We are stagnating and devoid of any spirit. When Indians are becoming IT giants and challenging China to become the industrial giant in the world, there is something in the Indian people which is positive in spirit and which is moving them to achieve their goals.

When we won against India and threw them out of the World Cup, the commentators said that Sri Lankans must be celebrating till morning and there would be crackers. We know the truth. We were sleeping after the victory. I did not hear a single cracker.

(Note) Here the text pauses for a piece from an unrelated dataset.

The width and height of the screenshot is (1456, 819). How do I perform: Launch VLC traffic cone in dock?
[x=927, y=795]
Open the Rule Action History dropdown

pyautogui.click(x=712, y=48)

There was no such sense of joy spilling on to the streets. Even when we won the World Cup, I was disappointed with the crowds that thronged to meet the cricketers. With all the hype was there a national reaction to the cricketers to compensate the greatest victory they had brought to this land?

In the plane which carried the players the politicians and the spectators back home, the politicians took the business class seats and the cricketers had to struggle to find seats. The crowd in the plane booed at the politicians until saner counsel prevailed and they gave the seats to the cricketers.

Kapil Dev became a millionaire by the fact that he won the coveted World Cup for India and he is one of the most venerated human beings in India.

But our own Arjuna Ranatunga could not even get his club SSC to vote for him when he contested to become the President of Sri Lanka Cricket. When the Australians won the World Cup in 2003, millions of Australians poured into the streets of Melbourne and Sydney to welcome their heroes. It was a magnificent sight.

But here, there are bigger crowds to watch the superstars singing, than to see our national heroes, who brought the World Cup and the hero of our times Sanath Jayasuriya, who was the player of the tournament. This is the difference. When the Indians misbehave as when it happened at Eden Gardens in Calcutta, there were rumors of match fixing. The Indians do not like their super heroes and gods to take bribes.

Very soon Bombay will replace England as the Mecca of Cricket. The Indian films are one of the biggest foreign exchange earners. But we could careless whether we win the World Cup or not. We have become nation devoid of spirit and enthusiasm.